MSc. Project on Speaker identity modeling with deep learning for re-identification

MSc. Project on Speaker identity modeling with deep learning for re-identification

Short description: Speaker identification is the task that aims at determining which speaker has produced a given utterance [1]. On the other hand, speaker verification or re-identification aims at determining whether there is a match between a given speech utterance and a target speaker identity model [2]. Re-identification becomes difficult in situations where multiple speakers interact with each other [3,4]. In this project, we propose to explore the use of Siamese networks for learning a speaker identity model, which can be then used for a re-identification task in a multi-speaker scenario. The goal is to develop a system that can handle previously unseen speakers entering an on-going recorded conversation. After getting familiar with the literature, the intern will work on developing new methods for modeling speaker identities in the context of this re-identification task.

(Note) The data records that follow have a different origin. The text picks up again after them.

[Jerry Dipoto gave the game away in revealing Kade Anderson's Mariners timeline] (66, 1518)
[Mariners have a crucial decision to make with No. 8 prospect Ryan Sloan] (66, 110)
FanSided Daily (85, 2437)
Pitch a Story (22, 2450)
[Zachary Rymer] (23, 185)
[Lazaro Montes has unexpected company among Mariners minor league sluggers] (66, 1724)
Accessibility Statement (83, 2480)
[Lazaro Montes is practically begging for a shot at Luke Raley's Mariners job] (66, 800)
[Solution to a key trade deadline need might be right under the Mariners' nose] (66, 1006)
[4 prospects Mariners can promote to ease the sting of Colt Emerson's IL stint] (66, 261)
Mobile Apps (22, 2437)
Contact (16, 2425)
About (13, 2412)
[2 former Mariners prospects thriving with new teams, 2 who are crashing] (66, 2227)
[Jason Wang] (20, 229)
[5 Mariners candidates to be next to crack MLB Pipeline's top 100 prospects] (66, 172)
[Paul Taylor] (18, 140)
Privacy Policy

Information for applicants: Please send your complete CV and a motivation letter to Simon Leglaive (simon.leglaive [at] inria.fr) and Xavier Alameda-Pineda (xavier.alameda-pineda [at] inria.fr). Feel free to ask questions for any further information.

References:

[1] Yanick Lukic et al. “Speaker identification and clustering using convolutional neural networks.” IEEE International Workshop on Machine Learning for Signal Processing (MLSP), 2016.
[2] Arsha Nagrani et al. “Voxceleb: a large-scale speaker identification dataset.” Interspeech, 2017.
[3] Y. Ban, X. Alameda-Pineda, L. Girin, and R. Horaud, Variational Bayesian Inference for Audio-Visual Tracking of Multiple Speakers, 2018.
[4] Y. Ban, X. Li, X. Alameda-Pineda, L. Girin, and R. Horaud, “Accounting for Room Acoustics in Audio-Visual Multi-Speaker Tracking,” in IEEE ICASSP, 2018.